Cadrage : Un autre crime algérien

Le drame était d’autant plus prévisible que ce n’est pas la première fois que l’armée de Bouteflika tire certains de nos concitoyens que ses affidés séquestrent en territoire algérien. Mardi dernier, elle a réédité cela pour empêcher que cinq Sahraouis ne regagnent le Maroc. Elle a donc tué froidement Saleh Othmane Zini et blessé Abdellah Ould El Houcine.
Pour l’Association des portés disparus au Polisario qui a fait état de ce crime, «la méthode suivie par l’armée algérienne pour liquider physiquement les Sahraouis, prétextant tantôt la contrebande des cigarettes, tantôt les tentatives de fuite, constitue une preuve irréfutable de l’extermination raciale pratiquée par l’Etat algérien».
De fait, aucune justification de ces crimes n’est acceptable. Tout au plus témoignent-ils de l’implication directe de ce pays dans des opérations qui violent le droit international. Il aura à en rendre compte un jour ou l’autre. En tant que pays hôte de nos compatriotes sahraouis, il a, en effet, le devoir de les protéger et de garantir leur droit à la libre expression et à la libre circulation. Conformément aux conventions internationales, il ne doit nullement permettre qu’ils soient maintenus dans des camps de concentration, ni d’être privés du premier de leurs droits ; en l’occurrence  le droit de choisir de réintégrer la mère patrie.

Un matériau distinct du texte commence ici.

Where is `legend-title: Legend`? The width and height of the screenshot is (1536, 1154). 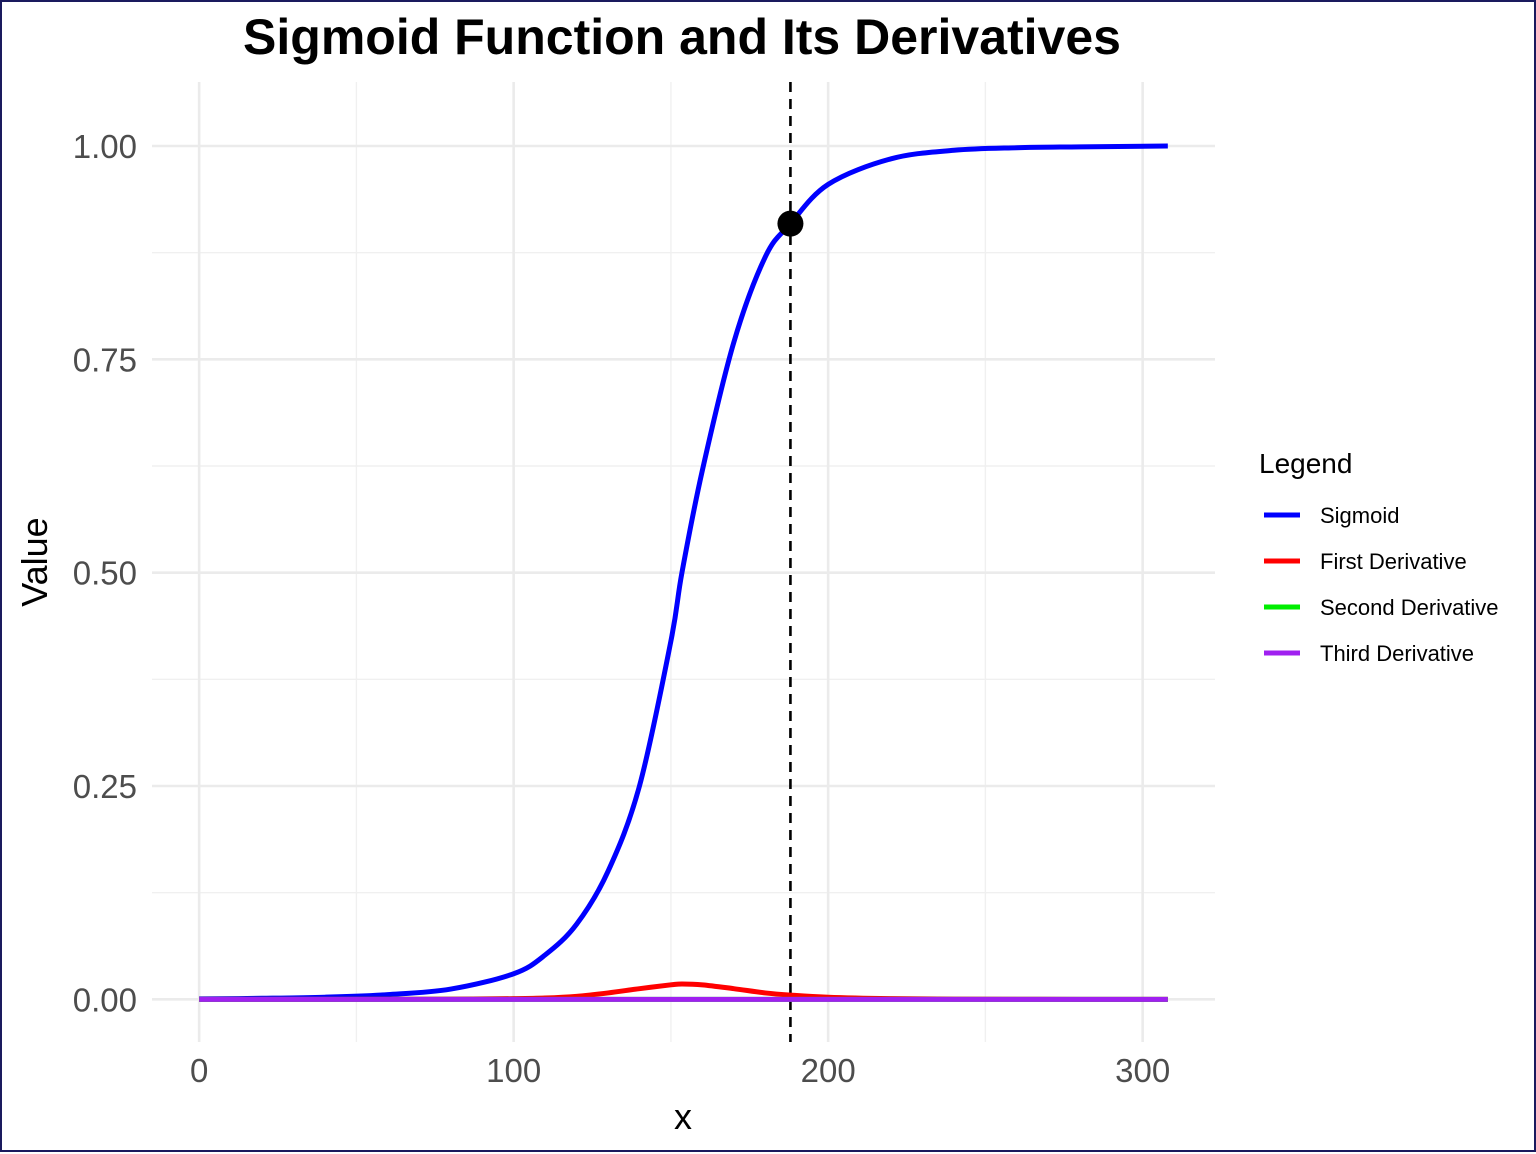 legend-title: Legend is located at coordinates (1306, 464).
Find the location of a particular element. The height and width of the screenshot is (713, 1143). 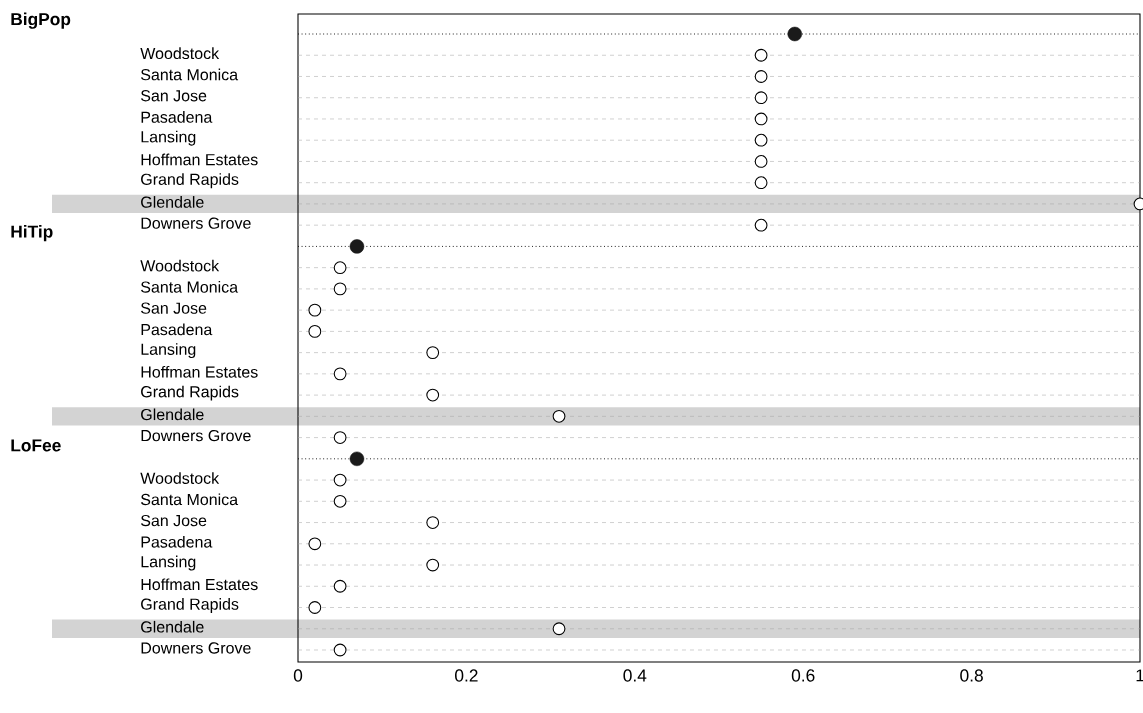

text: LoFee is located at coordinates (36, 446).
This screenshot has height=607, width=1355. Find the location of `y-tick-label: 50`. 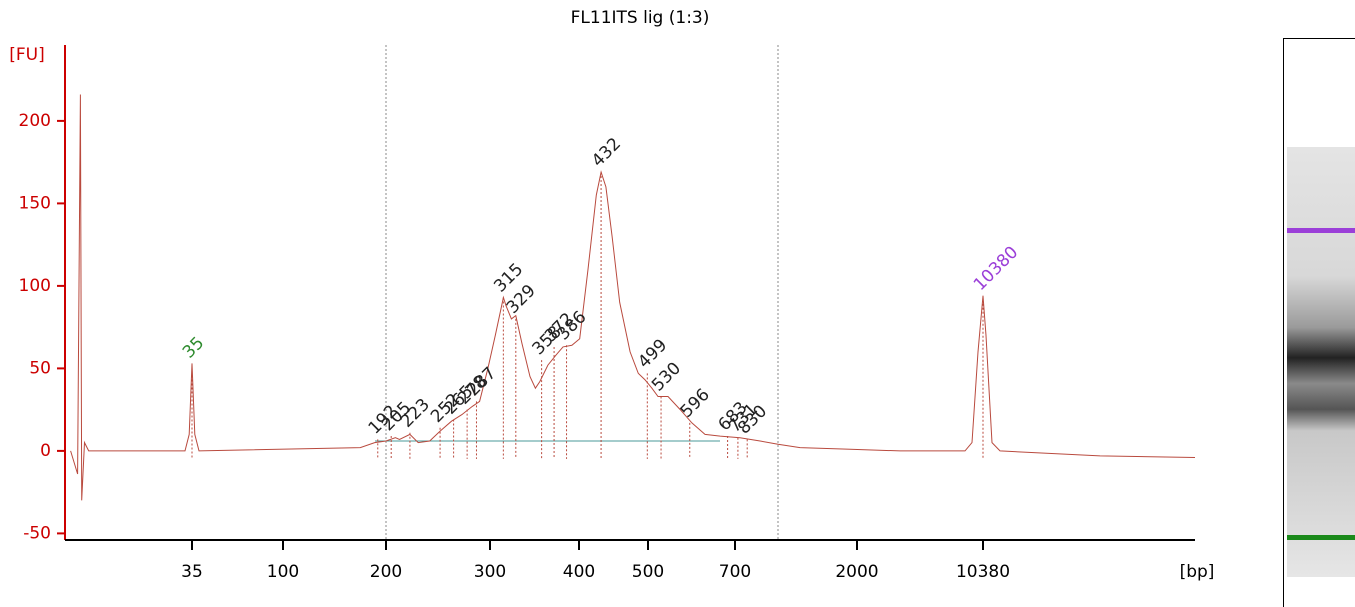

y-tick-label: 50 is located at coordinates (40, 368).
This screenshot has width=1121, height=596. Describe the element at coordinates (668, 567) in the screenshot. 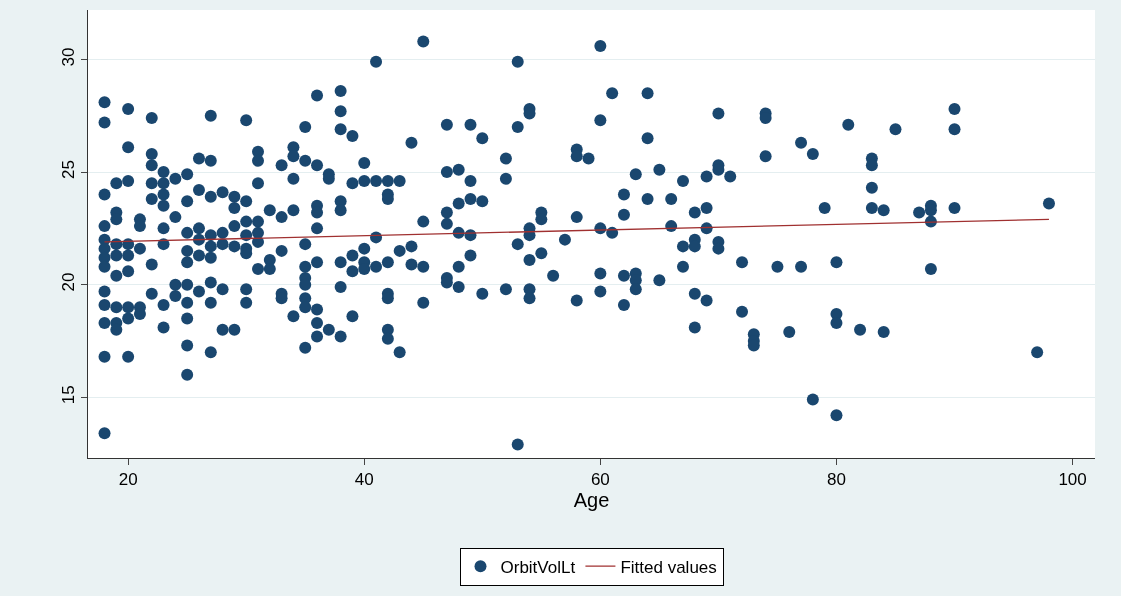

I see `legend-label: Fitted values` at that location.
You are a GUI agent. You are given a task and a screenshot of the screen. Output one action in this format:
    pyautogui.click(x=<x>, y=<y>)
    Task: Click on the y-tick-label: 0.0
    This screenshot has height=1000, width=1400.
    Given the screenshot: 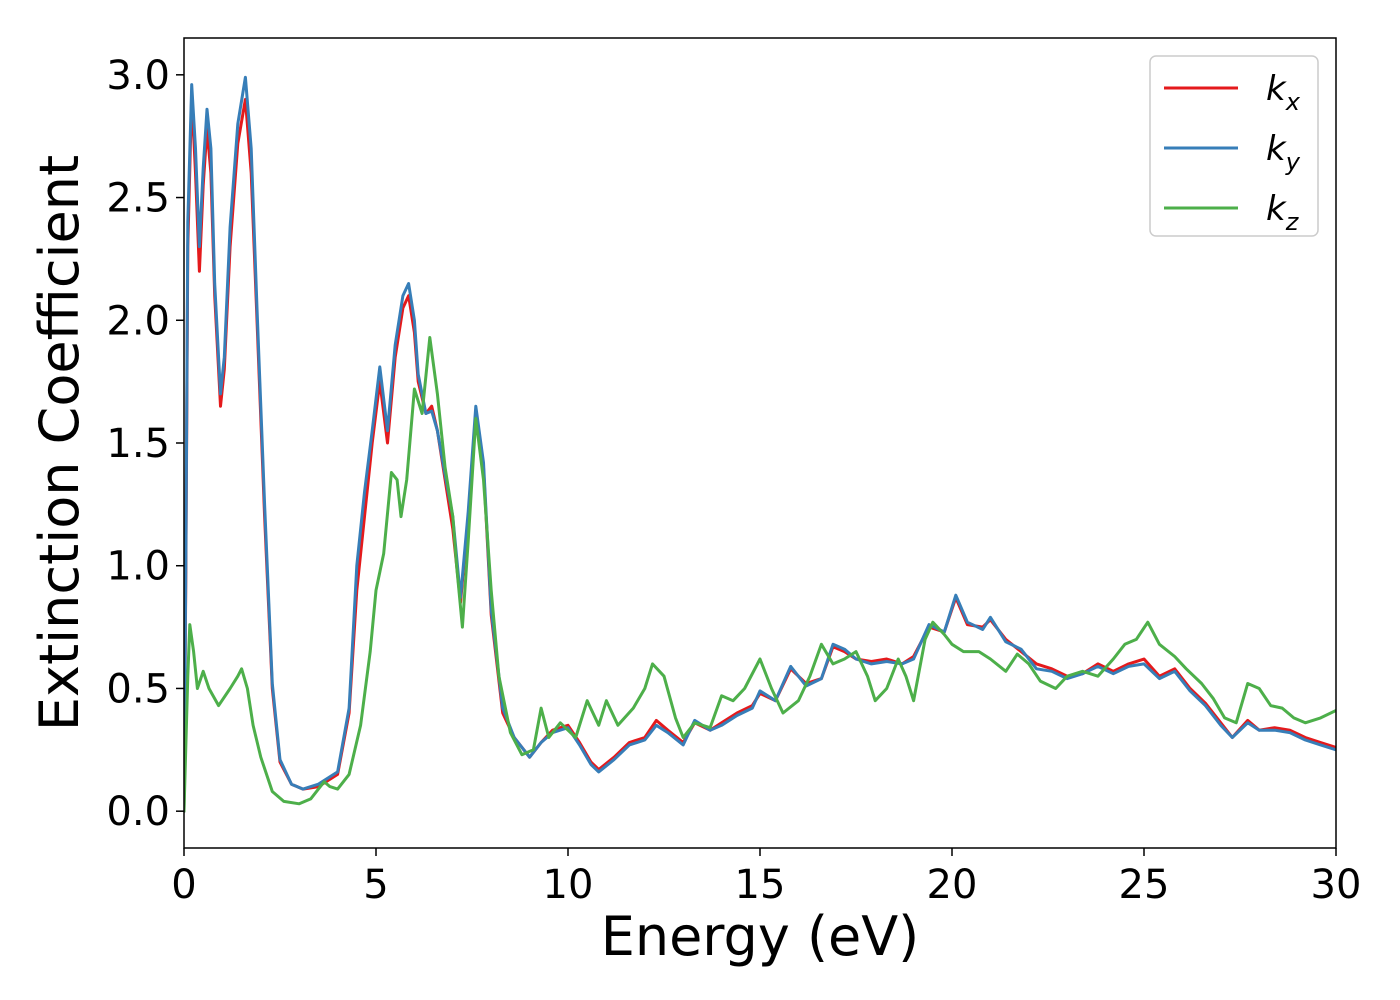 What is the action you would take?
    pyautogui.click(x=138, y=812)
    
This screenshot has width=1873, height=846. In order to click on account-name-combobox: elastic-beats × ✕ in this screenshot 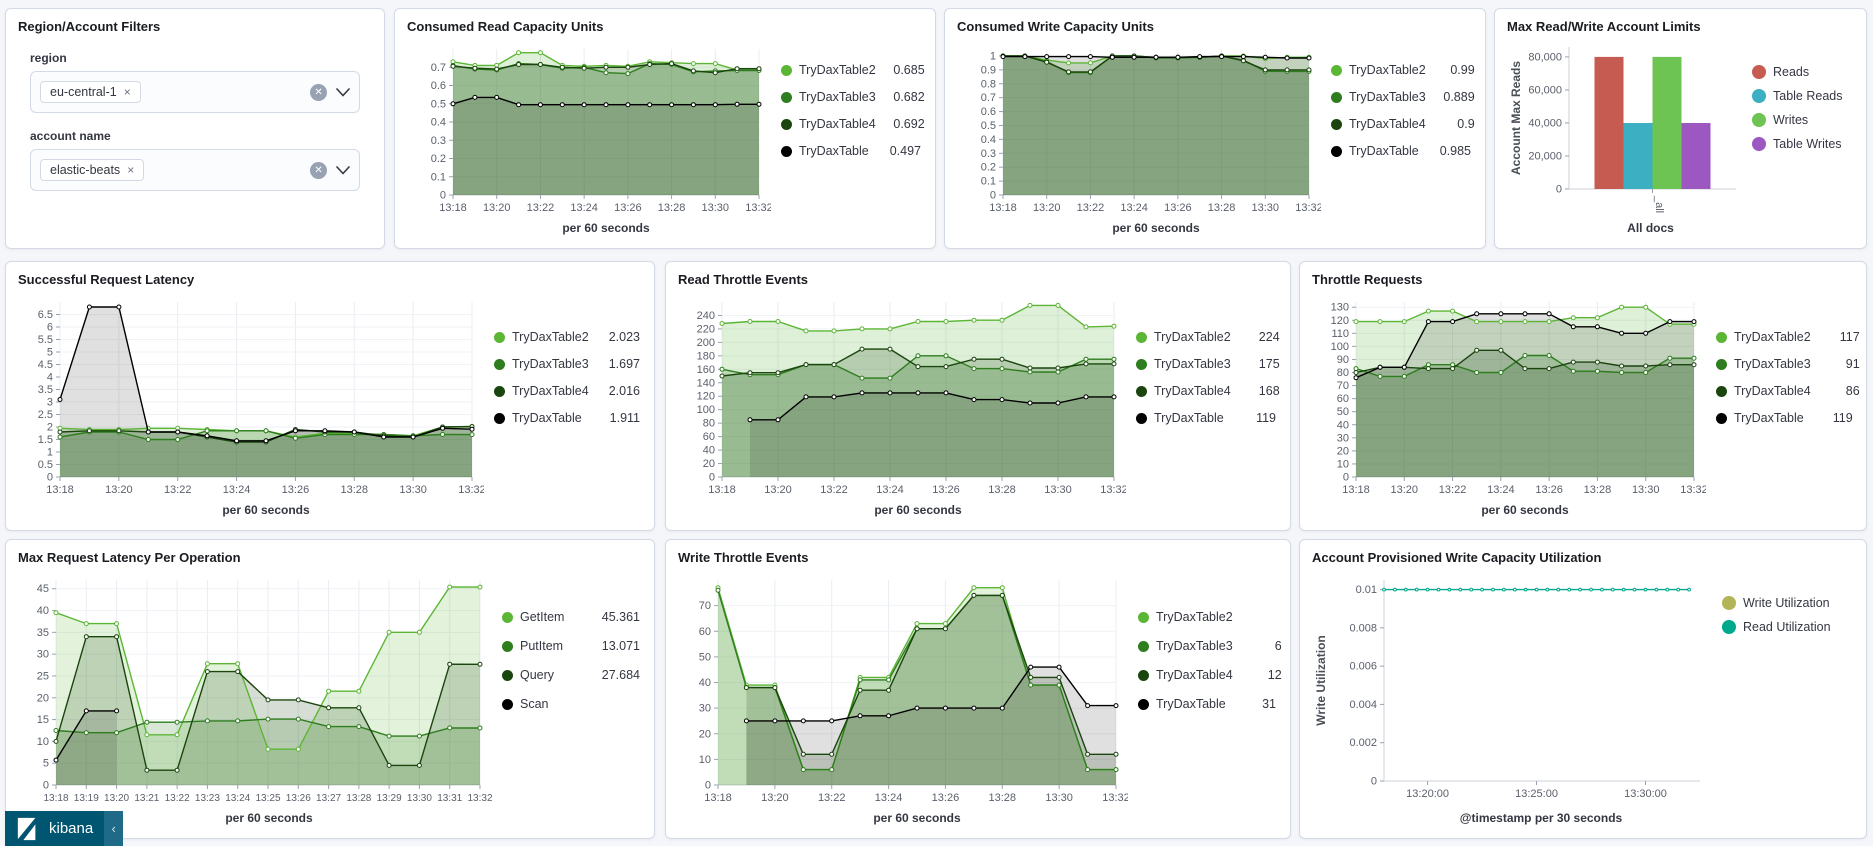, I will do `click(195, 170)`.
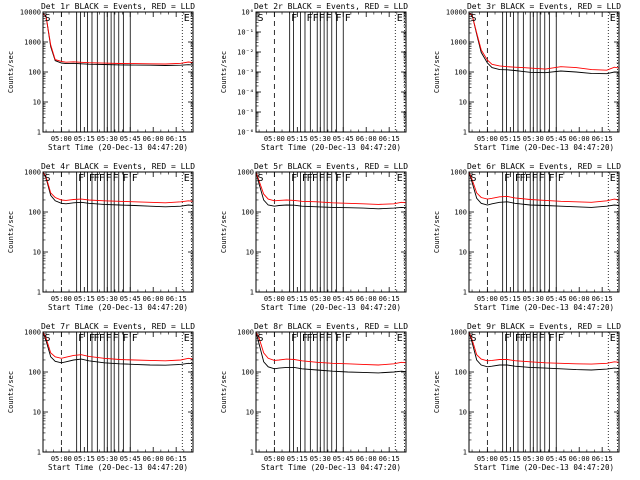  Describe the element at coordinates (246, 113) in the screenshot. I see `y-tick-label: 10⁻⁵` at that location.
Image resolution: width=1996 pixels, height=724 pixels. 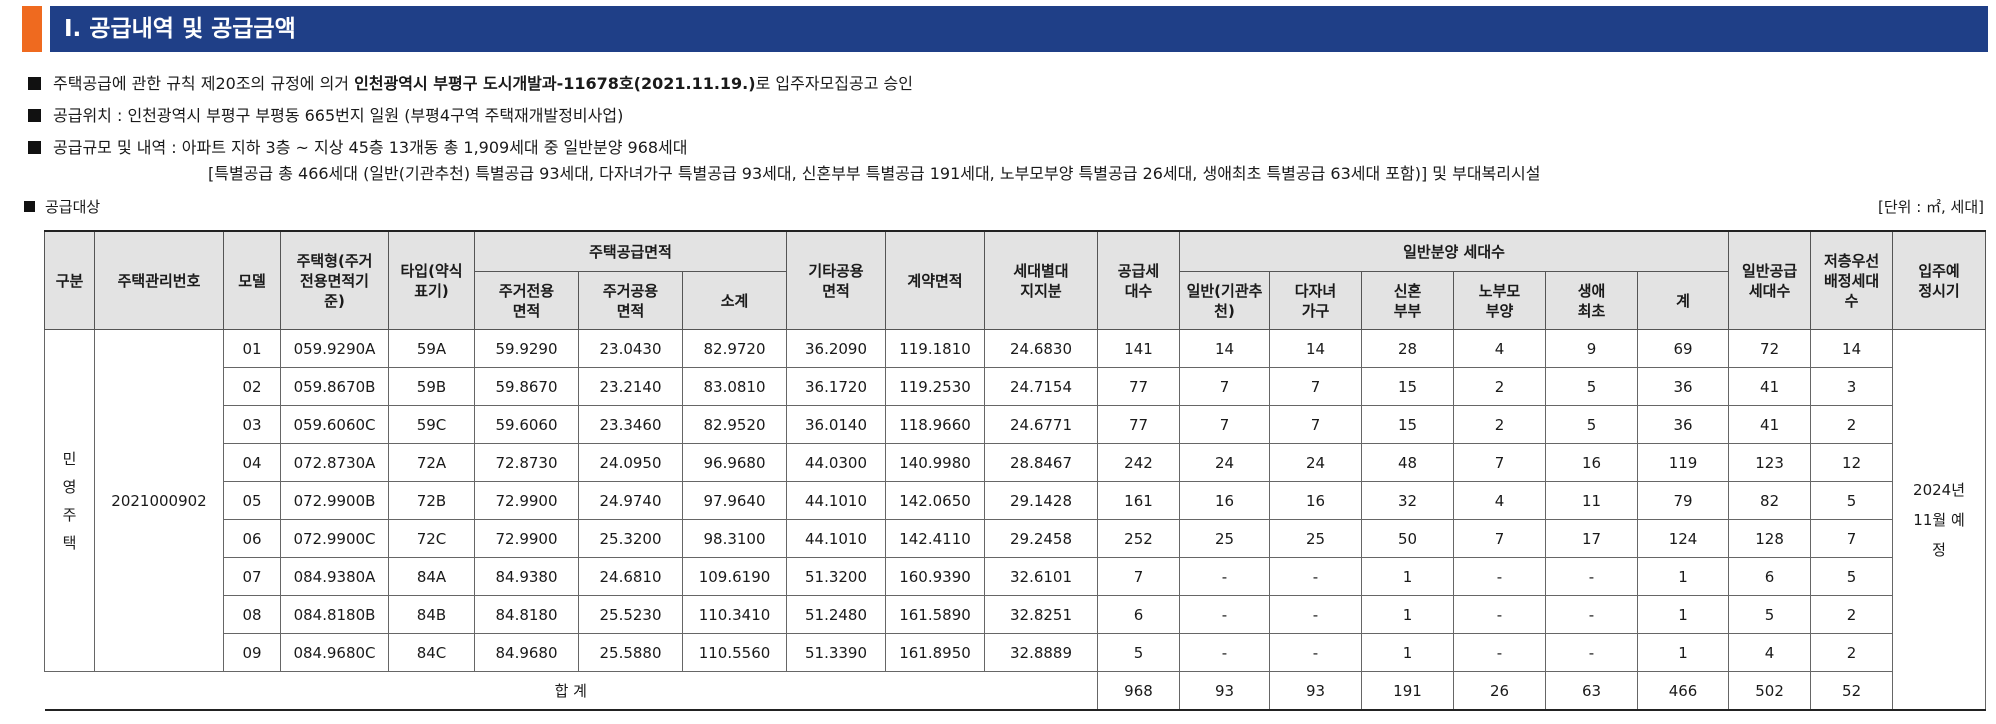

Alger le leur doit parce qu’elle s’est toujours présentée comme un défenseur invétéré de leur droit à disposer d’eux-mêmes. Si tel avait été réellement le cas, elle  aurait commencé par juger ses soldats qui se sont hasardés à tirer sur des civils désarmés. Elle ne l’a jamais fait. Ce qui a induit de nouveaux drames.
Cette tragédie prouve également que le Polisario n’est qu’un levier, parmi d’autres, que la diplomatie algérienne manipule chaque fois que nécessaire pour nuire au Maroc. Une tâche qui est d’autant plus aisée que ce pays ne respecte ni les droits de l’Homme, ni le droit humanitaire international. A preuve, il a toujours milité contre le fait que le Haut Commissariat des Nations Unies pour les réfugiés (HCR) et le Comité International de la Croix-Rouge (CICR) puissent recenser le nombre de nos compatriotes séquestrés dans les camps de Lahmada et permettre à ceux d’entre-eux qui voudraient revenir au Maroc de le faire. Ce faisant, l’Algérie commet un déni de justice impardonnable. Voire un crime d’autant plus grave qu’il obère encore une fois l’unité du Maghreb et nuit davantage à l’entente entre ses peuples.